Dogecoin (DOGE) jumped 2.2% to $0.074 on July 3, trading around $706 million in 24‑hour volume, even as spot DOGE ETFs recorded their second‑largest daily outflow ever—$871,000 on July 2—after President Trump disclosed $635 million in royalties from his TRUMP meme coin [1].
| At a glance | |
|---|---|
| Price | $0.074 |
| 24h change | +2.2% |
| ETF outflow | $871,000 |
| Catalyst | Trump royalty disclosure |
The $871,000 outflow is the biggest since December 2024 and the second‑largest since DOGE ETFs launched in November 2025, indicating institutional sellers are exiting positions [1]. The outflow followed Trump’s revelation that he earned $635 million from the TRUMP meme coin launched in January 2025, sparking fears of regulatory crackdowns on meme tokens. Despite this, DOGE’s price rose from $0.069 on June 30 to $0.075 on July 3, forming a U‑shaped recovery pattern that technical analysis interprets as bullish tightening [1].
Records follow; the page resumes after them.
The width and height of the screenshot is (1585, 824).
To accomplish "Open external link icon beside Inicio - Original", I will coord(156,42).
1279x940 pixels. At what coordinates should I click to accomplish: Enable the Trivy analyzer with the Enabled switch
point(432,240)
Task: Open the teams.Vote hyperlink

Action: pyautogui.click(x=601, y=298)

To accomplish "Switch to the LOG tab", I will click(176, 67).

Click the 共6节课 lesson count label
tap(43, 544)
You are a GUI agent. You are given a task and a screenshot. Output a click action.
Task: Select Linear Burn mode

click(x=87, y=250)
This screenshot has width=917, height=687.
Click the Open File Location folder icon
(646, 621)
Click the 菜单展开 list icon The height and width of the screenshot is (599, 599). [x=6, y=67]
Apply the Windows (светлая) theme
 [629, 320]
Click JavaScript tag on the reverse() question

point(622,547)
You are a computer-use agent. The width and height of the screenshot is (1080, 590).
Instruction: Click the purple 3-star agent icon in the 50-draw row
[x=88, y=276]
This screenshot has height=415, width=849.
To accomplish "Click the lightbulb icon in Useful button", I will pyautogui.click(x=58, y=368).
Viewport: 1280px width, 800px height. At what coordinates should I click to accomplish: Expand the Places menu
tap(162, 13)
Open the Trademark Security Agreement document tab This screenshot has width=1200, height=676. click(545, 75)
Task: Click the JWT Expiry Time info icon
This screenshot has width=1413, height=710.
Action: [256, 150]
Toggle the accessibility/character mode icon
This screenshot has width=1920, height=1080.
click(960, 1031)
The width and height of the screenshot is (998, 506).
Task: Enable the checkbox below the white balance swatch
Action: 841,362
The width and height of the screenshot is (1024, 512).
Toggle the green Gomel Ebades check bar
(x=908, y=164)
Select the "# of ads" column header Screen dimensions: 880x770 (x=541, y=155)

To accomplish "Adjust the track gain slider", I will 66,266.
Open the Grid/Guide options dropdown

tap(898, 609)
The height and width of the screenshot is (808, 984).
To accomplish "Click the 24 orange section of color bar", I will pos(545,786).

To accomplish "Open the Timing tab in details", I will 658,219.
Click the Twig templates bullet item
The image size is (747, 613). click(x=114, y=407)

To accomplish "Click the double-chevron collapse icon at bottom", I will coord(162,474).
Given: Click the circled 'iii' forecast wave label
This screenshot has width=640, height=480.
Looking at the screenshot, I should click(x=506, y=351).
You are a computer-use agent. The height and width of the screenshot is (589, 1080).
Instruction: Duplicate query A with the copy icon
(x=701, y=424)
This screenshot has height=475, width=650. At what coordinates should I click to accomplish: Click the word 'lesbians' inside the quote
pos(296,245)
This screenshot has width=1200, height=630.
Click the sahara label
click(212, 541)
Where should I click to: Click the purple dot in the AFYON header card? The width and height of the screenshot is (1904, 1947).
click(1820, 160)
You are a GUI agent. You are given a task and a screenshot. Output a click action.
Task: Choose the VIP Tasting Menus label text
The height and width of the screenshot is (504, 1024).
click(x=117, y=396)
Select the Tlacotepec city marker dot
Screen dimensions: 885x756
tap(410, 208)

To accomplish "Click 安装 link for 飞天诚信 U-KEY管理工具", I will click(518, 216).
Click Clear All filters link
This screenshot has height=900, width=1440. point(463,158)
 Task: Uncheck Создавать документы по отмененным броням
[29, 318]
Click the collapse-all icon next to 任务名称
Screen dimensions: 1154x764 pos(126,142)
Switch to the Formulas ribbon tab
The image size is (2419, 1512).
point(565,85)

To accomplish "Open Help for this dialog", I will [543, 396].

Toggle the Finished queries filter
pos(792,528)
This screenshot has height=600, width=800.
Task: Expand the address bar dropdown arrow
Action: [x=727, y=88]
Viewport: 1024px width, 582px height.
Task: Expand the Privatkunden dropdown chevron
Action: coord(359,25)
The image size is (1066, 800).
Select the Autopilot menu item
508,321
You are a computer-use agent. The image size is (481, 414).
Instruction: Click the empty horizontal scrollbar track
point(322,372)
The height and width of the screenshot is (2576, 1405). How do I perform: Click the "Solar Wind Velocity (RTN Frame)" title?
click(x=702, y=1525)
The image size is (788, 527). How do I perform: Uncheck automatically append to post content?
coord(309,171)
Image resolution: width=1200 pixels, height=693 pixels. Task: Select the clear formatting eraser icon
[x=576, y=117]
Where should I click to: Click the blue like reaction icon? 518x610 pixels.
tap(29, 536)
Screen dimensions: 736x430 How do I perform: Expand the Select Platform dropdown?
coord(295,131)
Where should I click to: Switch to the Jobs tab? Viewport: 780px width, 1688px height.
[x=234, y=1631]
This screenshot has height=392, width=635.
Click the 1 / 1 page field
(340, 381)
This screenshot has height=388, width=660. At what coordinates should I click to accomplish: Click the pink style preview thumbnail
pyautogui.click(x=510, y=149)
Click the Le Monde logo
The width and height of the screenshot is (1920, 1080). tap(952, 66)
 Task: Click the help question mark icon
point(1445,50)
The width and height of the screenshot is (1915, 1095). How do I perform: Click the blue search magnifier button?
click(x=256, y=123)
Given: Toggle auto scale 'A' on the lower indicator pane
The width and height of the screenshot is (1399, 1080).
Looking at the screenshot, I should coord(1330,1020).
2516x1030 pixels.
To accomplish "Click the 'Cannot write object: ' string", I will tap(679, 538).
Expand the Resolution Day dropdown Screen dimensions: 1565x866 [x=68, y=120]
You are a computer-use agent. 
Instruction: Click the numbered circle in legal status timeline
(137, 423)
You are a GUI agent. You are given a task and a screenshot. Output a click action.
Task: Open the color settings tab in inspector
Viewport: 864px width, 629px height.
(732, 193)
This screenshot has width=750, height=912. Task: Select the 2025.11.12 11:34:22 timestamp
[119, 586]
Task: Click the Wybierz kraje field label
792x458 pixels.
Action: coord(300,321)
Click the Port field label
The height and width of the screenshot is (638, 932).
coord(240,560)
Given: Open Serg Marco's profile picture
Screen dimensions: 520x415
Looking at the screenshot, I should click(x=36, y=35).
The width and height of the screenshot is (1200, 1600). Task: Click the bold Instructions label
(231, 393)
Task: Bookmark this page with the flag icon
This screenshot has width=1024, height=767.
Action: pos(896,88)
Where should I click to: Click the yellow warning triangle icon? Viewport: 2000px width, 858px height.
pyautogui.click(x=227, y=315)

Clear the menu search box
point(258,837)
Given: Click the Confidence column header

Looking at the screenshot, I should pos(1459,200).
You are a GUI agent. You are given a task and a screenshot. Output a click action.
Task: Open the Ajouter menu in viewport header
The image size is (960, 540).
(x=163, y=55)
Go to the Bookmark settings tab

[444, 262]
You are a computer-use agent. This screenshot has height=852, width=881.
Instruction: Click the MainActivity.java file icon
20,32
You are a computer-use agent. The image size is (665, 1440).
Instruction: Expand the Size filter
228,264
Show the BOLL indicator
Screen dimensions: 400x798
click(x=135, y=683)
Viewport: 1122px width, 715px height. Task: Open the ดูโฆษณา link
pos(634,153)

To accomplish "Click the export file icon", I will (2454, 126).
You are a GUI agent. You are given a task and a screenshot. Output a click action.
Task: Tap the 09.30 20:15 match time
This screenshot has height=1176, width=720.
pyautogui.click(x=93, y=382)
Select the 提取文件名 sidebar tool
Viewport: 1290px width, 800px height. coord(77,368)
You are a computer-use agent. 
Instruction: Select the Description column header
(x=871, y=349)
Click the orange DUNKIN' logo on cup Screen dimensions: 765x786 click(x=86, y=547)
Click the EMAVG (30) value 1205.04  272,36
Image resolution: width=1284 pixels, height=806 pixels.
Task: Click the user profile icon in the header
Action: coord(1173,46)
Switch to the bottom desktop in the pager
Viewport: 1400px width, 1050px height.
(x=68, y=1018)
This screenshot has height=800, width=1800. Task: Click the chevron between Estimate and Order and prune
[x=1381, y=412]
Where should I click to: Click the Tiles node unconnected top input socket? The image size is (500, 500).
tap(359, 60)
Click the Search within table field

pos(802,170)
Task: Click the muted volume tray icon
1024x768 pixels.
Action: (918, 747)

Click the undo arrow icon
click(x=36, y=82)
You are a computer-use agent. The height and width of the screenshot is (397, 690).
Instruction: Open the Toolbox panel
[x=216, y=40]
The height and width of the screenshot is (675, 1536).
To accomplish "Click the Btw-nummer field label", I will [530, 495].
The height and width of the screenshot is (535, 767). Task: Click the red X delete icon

The funding rate for DOGE futures climbed to 0.0098%, the highest level since April 15, suggesting long‑biased trader sentiment [1]. Open interest also rose from $941 million on June 28 to $1.04 million on July 3, reinforcing the view that retail buyers are driving the rally despite institutional exits [1]. However, a falling ADX line warns that the upward momentum may be weakening, and further ETF outflows could pressure the price back toward the recent low of $0.069 [1].
Analysts note that breaking the $0.076 resistance and securing three consecutive closes above that level could unlock a 9% upside to $0.083, aligning with the double‑bottom target of the chart pattern [1]. Conversely, a slip below $0.069 would likely retest the June 30 low, exposing the coin to further downside.
Dogecoin’s ability to rally amid record ETF outflows highlights a split between institutional caution and retail optimism, leaving the next price direction hinged on whether buying pressure can sustain above key resistance and how regulators respond to the Trump meme‑coin controversy.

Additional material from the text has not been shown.